No its not defined on a linear map between arbitrary vector spaces. Of course one needs at least an inner product space for it to make sense. There are some operators on infinite dimensional Hilbert spaces with generalized inverses. For example construct an operator on l2 with a suitable singular value decomposition and use the SVD to construct the generalized inverse. User:Billlion 11:33, 7 Sep 2004
What I would like to do is to move away from the requirement that "A is a matrix". As far as I can see, there is no need to refer to a basis. Would "linear operator on an inner product space of finite dimensionality" be sufficient? RainerBlome 22:15, 19 Sep 2004 (UTC)
- I think the last thing this article needs is more generality. The point is that mostly people who are interested in teh pseudoinverse are practical scientists and engineers using it to solve least-sqyuares problems, if you start the article by talking about linear transformations in inner product spaces you have lost most of them already. Fine to explain that it the notion is independent of baisis later on, and hence defined for linear maps, but the article should definitely start of describing the case for a matrix. Billlion 07:59, 20 Sep 2004 (UTC)
- Good point. My intent is not really to convert from matrix to LinOp. Rather, I am trying to find out under what conditions the stuff in the article still holds in the case of LinOps. You could say I want to see whether there is a different point of view. If so, it should be shown in the article. However, I have been unable to find out for sure so far.
- What would be the first thing that this article needs, in your opinion? RainerBlome 14:25, 20 Sep 2004 (UTC)
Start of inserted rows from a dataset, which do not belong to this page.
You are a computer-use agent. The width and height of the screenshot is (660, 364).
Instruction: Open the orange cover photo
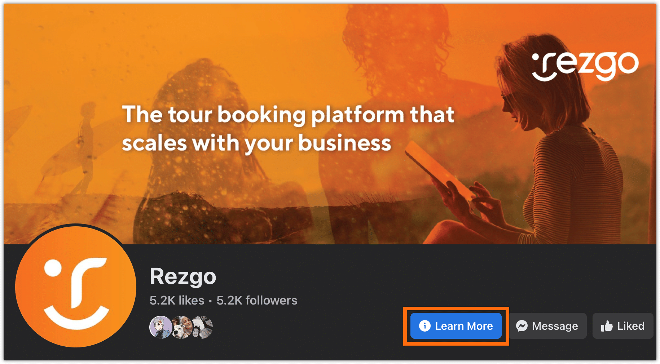[330, 124]
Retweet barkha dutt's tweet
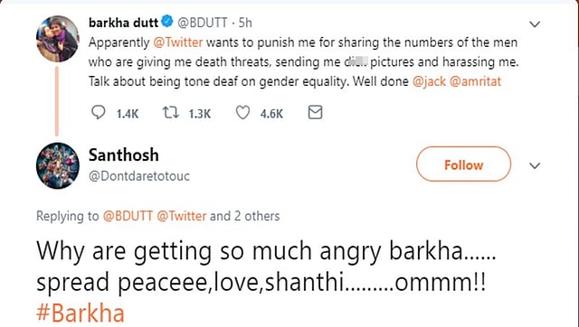579x327 pixels. point(171,113)
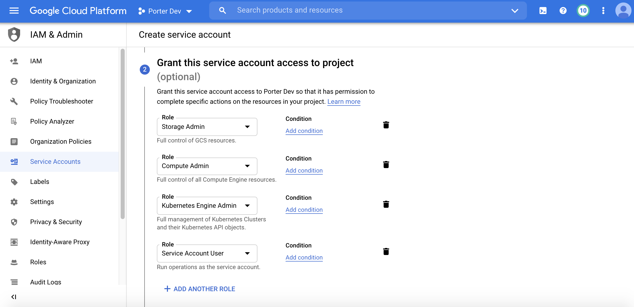Image resolution: width=634 pixels, height=307 pixels.
Task: Open the user account avatar
Action: click(623, 11)
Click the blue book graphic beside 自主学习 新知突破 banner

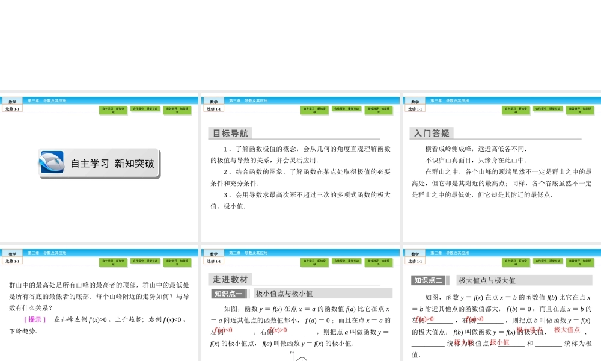(53, 162)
- When I teach this stuff I start by explaining the need for least squares 'solutions' of overdetermined systems, and least norm solutions of underdetermined ones. In most practical situations where linear algebra is applied the system to be solved is overdetermined as sensible scintists always use more measuremnets that they have unknowns. Without this part of the story it looks the pseudoinverse like it is just contrived as an algebraist's whim. Billlion 19:20, 20 Sep 2004 (UTC)
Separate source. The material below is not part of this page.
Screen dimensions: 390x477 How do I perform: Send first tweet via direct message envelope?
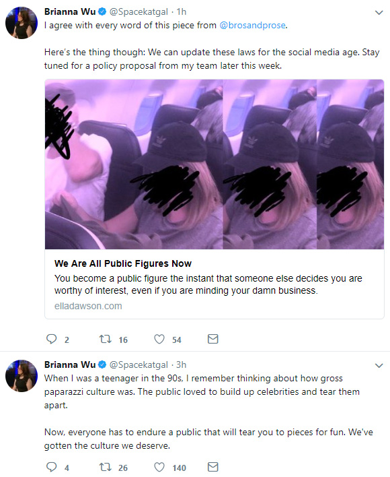click(212, 339)
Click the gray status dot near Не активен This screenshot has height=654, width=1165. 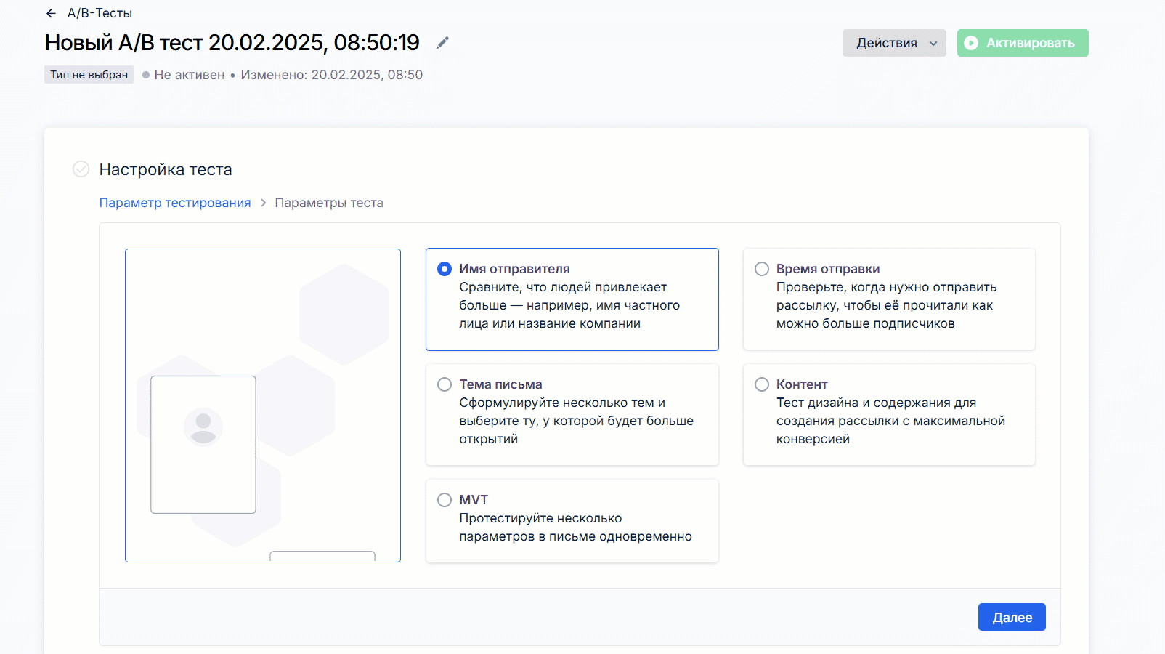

- The idea of a pseudo-inverse extends to bounded linear operators on arbitrary Hilbert spaces (= complete inner product spaces). The only delicate issue compared to finite-dimensional spaces is that in the general the pseudo-inverse of a bounded operator is not necessarily bounded and thus not necessarily continuous, which can pose problems in numerical simulations of inverse problems (such as backward solution of PDEs) --128.130.51.88 16:15, 12 August 2005 (UTC)
[edit] Applications
I just moved this to discusion Billlion 17:09, 5 Dec 2004 (UTC) [Disclaimer: The below is a translation of a German text that I wrote years ago. As far as I remember, at that time I knew what I was doing. However, I am currently unable to verify whether the prose below is valid (the equations should be fine). Please verify it yourself if you think of actually using this.]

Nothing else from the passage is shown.